───── Document ─────

With all the models loaded, we can now configure a serving implementation of the text-to-image task.

serving =
  Bumblebee.Diffusion.StableDiffusion.text_to_image(clip, unet, vae, tokenizer, scheduler,
    num_steps: 20,
    num_images_per_prompt: 2,
    safety_checker: safety_checker,
    safety_checker_featurizer: featurizer,
    compile: [batch_size: 1, sequence_length: 60],
    defn_options: [compiler: EXLA]
  )

text_input =
  Kino.Input.text("Prompt", default: "numbat, forest, high quality, detailed, digital art")
negative_input = Kino.Input.text("Negative Prompt", default: "darkness, rainy, foggy")

We are ready to generate images!

prompt = Kino.Input.read(text_input)

─────

» **What you have to do**: Resume the Bumblebee text-to-image walkthrough right after its final line and carry it forward.

───── Extracted data ─────

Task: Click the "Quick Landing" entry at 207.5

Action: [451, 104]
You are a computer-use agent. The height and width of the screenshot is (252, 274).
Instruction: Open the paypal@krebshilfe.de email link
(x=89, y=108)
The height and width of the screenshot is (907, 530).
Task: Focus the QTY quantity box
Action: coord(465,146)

─────

» **Written response**:
negative_prompt = Kino.Input.read(negative_input)

output = Nx.Serving.run(serving, %{prompt: prompt, negative_prompt: negative_prompt})

for result <- output.results do
  Kino.Image.new(result.image)
end
|> Kino.Layout.grid(columns: 2)

Note: Stable Diffusion is a very involved model, so the generation can take a long time if you run it on a CPU.

If you have a GPU available, feel free to increase the number of steps and images to achieve a better quality.